4. Civil public interest lawsuits on minors' online protection were accepted and concluded nationwide

On March 11, Yuhang District Procuratorate of Hangzhou, Zhejiang Province sued a well-known domestic short video company (hereinafter referred to as "a company") for violating children's personal information civil public interest lawsuit, and the case was closed after the Hangzhou Internet Court issued a mediation statement.
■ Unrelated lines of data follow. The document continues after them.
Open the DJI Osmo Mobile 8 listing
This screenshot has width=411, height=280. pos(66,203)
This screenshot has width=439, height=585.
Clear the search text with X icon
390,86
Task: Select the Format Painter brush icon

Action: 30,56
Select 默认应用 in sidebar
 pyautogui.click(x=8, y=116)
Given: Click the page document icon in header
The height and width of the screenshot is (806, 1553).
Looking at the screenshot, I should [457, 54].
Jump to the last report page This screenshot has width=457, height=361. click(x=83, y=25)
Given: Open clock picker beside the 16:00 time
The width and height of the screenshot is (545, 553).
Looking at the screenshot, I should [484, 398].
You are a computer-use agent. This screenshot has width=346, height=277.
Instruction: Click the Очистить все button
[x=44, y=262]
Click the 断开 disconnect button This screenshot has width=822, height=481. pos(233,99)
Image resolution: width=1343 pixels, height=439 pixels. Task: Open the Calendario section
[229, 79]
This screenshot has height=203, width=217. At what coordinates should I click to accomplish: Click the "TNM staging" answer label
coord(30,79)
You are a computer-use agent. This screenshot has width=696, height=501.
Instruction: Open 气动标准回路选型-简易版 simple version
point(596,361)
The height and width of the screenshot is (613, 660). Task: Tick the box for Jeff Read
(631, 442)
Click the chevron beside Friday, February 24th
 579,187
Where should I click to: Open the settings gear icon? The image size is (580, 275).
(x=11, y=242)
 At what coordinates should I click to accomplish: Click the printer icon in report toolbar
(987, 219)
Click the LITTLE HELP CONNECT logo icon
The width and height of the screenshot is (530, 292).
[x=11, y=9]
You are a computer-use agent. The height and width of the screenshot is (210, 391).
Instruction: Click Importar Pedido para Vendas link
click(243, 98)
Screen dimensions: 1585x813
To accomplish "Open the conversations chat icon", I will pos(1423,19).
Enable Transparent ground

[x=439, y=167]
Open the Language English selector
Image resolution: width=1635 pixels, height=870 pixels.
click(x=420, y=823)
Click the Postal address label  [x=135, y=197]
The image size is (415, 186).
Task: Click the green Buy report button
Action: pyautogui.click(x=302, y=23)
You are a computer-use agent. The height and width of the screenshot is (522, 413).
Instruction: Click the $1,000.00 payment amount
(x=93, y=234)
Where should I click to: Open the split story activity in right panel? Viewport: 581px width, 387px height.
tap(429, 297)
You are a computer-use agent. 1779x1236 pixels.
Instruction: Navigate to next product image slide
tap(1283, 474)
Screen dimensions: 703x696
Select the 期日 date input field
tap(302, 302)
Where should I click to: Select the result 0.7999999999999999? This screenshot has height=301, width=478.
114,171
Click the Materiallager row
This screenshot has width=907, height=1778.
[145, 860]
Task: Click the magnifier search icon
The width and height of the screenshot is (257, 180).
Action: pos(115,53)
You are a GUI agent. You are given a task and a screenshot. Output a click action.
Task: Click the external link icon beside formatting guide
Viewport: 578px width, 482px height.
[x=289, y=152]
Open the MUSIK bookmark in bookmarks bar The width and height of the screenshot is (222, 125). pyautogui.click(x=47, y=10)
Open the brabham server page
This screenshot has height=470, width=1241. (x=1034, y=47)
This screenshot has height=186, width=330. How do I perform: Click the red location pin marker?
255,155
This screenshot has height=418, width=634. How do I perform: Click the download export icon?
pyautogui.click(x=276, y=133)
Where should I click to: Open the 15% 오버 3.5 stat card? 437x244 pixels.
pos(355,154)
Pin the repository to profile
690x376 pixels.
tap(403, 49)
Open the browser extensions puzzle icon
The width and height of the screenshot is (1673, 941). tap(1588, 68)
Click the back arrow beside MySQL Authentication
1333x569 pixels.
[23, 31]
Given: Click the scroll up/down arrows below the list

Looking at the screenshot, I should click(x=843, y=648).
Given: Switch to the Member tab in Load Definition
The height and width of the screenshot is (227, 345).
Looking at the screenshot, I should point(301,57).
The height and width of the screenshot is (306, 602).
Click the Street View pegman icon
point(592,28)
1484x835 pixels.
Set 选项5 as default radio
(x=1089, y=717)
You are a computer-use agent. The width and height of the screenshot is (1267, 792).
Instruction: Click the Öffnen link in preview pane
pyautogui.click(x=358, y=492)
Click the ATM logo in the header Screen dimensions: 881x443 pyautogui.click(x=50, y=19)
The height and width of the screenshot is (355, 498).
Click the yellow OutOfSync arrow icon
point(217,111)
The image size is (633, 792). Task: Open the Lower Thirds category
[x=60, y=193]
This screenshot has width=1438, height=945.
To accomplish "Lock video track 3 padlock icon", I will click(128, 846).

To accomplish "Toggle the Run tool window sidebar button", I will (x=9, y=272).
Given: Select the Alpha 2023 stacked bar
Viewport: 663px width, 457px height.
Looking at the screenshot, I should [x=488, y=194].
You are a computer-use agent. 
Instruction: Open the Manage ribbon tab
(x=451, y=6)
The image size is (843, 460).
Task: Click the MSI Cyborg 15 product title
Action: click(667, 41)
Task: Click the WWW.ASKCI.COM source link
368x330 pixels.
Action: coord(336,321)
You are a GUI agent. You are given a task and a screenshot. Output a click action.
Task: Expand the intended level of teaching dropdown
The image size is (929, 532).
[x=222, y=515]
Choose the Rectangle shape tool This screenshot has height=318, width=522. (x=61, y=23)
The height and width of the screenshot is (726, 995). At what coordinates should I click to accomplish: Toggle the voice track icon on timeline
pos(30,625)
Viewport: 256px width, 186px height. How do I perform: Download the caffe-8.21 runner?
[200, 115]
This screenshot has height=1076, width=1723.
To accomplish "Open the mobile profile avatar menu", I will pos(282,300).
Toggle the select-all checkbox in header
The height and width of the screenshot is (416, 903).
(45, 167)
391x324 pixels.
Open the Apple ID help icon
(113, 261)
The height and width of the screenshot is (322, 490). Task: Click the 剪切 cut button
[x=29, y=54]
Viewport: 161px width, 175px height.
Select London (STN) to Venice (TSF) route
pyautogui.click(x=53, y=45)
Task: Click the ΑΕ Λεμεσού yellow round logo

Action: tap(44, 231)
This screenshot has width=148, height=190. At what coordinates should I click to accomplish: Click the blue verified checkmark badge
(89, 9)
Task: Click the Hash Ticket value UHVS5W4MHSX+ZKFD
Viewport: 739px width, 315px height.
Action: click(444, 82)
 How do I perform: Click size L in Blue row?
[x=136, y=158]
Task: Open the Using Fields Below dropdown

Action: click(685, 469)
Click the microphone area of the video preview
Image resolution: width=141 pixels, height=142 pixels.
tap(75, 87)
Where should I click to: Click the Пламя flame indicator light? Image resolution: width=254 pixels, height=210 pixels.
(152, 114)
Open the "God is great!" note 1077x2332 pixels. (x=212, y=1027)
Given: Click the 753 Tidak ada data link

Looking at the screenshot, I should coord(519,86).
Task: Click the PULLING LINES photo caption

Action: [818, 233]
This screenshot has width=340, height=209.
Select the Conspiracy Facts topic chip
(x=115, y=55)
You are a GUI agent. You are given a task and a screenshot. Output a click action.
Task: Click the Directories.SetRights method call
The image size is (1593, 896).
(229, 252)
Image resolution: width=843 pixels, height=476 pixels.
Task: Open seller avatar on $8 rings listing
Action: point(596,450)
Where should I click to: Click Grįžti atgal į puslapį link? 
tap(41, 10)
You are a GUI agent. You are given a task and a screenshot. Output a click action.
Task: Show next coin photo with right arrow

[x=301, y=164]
Previously, the prosecution put forward the case to stop the infringement, apologize, eliminate the impact, compensation for losses and other appeals, a company has no objections, and has been comprehensively carried out rectification for the existing problems.

It is understood that the case is under the direct guidance of the Supreme People's Procuratorate, a task force composed of police from Zhejiang Province, city and district three procuratorial organs comprehensively sorted out and analyzed the existing problems of a company's APP, and visited Internet information departments, public security organs, courts, Internet legal experts and technical experts.

On the basis of fully soliciting and absorbing the opinions of all parties, it is decided to take this case as a breakthrough, actively and steadily carry out civil public interest litigation, and handle typical cases to promote network operators and Internet enterprises to improve industry rules, assume social responsibilities, and effectively strengthen the online protection of children's personal information.